Стремясь отразить в переводе отдаленность оригинала во времени и пространстве, английские переводчики, как и их немецкие собратья, считали возможным, по словам Р. Браунинга, использовать лексику и фразеологию, вышедшую из каждодневного употребления и ставшую, таким образом, более пригодной для передачи существующей между подлинником и читателями перевода дистанции. И – опять‑таки подобно тому, как это имело место в Германии – они также не избежали упреков со стороны современной и позднейшей критики в труднодоступности, а часто и малопонятности создававшихся ими переводов. В начале 1860‑х годов против «ньюманизирования» переводов решительно выступил поэт и критик Мэтью Арнольд (1822–1888), отстаивавший при их оценке решающую роль художественного впечатления. В работе, посвященной переводам Гомера, Арнольд отмечал, что переводчику не следует доверять ни своим представлениям о возможной реакции на его труд самих древних греков, ибо здесь он рискует заблудиться в тумане неизвестности, ни мнению рядового английского читателя, который не обладает должными познаниями, ни, наконец, своему собственному суждению, где может сказаться субъективизм индивидуального вкуса. По мнению Арнольда, наиболее правильным будет проверить, как воздействует перевод на знающих язык оригинала и способных оценить поэзию.

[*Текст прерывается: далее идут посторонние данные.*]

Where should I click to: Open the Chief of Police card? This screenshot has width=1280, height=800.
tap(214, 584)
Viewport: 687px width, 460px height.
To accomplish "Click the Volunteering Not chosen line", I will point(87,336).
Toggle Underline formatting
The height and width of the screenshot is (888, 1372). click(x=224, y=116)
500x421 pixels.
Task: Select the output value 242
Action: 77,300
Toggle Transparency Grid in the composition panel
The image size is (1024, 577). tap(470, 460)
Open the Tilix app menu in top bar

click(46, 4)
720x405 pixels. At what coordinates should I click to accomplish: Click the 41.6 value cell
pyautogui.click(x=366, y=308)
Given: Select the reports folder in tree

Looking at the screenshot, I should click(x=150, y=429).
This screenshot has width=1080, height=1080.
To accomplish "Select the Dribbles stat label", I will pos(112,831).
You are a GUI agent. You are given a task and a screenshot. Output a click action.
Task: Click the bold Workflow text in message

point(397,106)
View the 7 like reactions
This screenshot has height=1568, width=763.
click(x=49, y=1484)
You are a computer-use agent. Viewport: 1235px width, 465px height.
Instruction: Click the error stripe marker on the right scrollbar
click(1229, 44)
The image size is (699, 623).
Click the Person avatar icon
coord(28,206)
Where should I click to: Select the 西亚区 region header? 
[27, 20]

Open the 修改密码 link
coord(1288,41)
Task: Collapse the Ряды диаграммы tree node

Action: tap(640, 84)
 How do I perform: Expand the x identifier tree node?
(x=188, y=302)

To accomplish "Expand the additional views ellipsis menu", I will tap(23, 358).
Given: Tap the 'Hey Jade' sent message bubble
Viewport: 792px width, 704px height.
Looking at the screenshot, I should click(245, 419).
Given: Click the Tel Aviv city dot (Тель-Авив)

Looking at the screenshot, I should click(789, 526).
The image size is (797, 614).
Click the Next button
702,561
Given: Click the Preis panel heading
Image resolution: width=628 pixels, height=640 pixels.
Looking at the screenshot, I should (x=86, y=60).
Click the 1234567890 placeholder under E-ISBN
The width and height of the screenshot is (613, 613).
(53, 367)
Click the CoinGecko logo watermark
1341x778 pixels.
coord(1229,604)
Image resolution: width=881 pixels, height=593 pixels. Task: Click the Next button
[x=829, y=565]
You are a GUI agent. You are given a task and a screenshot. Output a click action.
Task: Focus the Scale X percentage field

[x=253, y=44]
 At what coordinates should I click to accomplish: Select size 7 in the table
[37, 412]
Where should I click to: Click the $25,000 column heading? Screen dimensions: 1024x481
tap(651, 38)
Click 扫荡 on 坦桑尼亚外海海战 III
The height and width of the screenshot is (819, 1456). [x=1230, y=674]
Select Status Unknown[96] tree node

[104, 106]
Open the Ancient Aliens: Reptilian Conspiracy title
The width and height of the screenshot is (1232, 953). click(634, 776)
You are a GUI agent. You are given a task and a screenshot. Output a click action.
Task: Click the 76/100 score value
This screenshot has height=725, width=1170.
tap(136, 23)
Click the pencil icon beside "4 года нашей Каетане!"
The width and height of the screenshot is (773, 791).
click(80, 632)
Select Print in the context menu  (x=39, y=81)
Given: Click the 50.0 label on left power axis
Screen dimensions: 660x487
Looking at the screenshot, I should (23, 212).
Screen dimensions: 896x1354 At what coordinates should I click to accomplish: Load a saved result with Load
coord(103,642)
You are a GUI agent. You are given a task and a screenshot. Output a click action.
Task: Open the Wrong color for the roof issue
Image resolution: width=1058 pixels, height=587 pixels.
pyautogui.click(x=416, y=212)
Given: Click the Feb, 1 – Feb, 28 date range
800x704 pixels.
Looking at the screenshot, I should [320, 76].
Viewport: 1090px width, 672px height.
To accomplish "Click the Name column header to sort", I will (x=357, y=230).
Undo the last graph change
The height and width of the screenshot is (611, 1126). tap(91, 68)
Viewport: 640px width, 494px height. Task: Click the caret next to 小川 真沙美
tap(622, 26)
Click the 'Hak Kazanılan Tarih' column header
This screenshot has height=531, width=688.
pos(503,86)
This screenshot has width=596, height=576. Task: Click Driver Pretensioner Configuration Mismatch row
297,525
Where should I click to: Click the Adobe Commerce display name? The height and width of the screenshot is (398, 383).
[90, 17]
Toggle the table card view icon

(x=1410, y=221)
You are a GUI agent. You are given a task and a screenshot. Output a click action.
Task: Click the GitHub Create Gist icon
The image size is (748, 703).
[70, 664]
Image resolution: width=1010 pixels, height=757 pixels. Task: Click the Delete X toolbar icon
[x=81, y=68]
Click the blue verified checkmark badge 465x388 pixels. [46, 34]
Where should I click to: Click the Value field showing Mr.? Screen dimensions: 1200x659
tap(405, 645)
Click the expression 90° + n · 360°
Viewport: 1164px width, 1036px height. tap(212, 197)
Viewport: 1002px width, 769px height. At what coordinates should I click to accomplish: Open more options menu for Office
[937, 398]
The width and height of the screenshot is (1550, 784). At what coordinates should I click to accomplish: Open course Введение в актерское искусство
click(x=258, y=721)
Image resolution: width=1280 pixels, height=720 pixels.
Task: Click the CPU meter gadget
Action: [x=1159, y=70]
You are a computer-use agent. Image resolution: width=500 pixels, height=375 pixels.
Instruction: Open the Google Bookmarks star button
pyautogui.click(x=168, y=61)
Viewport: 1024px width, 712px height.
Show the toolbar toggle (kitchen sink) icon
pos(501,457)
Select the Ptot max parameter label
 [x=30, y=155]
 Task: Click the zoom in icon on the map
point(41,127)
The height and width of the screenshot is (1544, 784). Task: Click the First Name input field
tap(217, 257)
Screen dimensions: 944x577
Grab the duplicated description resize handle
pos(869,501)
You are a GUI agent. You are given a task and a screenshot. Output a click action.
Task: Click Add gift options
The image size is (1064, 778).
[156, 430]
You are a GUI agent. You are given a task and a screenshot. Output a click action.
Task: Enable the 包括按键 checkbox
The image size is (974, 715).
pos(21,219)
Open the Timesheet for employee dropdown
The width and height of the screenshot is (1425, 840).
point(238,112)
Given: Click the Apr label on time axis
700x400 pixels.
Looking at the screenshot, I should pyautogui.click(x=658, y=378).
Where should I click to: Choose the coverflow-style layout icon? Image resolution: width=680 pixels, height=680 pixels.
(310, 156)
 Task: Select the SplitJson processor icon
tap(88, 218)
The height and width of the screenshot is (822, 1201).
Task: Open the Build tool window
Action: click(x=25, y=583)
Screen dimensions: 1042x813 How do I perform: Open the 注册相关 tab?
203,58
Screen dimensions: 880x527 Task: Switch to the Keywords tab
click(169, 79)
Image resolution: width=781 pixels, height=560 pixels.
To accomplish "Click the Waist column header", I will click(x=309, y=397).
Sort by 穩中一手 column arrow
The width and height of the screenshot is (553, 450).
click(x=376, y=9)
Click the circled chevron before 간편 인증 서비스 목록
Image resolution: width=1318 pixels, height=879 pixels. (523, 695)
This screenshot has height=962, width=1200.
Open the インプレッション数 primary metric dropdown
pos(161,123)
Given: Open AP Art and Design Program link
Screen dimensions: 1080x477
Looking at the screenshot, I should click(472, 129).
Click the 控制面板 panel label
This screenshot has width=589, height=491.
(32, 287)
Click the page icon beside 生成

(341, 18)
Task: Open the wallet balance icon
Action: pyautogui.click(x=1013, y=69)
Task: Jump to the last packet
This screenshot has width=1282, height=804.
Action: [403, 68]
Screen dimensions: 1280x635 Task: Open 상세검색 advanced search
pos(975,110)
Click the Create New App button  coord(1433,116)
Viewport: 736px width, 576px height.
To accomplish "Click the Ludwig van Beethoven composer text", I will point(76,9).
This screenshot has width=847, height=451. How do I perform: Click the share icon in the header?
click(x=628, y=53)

С другой стороны, сохранялись в Англии и традиции вольной интерпретации переводимого автора («имитации», по Каули и Денэму), ярким примером которой считались рубайи (четверостишия) Омара Хайяма, воссозданные Эдвардом Фицджеральдом (1809–1883), которые Браунинг охарактеризовал как прекрасную английскую поэзию, но отнюдь не перевод – отзыв, напоминающий то, что столетием раньше говорили о Попе…

И наконец, знала английская литература XIX в. и утверждения о принципиальной неосуществимости перевода прежде всего поэтических произведений. Наиболее известным стало высказывание выдающегося поэта‑романтика Перси Биши Шелли (1792–1822) о том, что стремиться передать поэзию с одного языка на другой – это то же самое, что бросить в тигель фиалку с целью открыть основной принцип ее красок и запаха.

Развивалась и практика художественного перевода. Так, Данте Габриэль Россетти переводил Данте Алигьери и других итальянских поэтов; поэт и мыслитель Уильям Моррис (1834–1896) – исландские саги и «Энеиду» Вергилия; Элджернон Чарльз Суинбери (1837–1909) – французских поэтов Франсуа Вийона и Теофиля Готье и др.

Таковы были основные итоги, с которыми теория и практика перевода в рассмотренных странах Западной Европы подошла к XX столетию.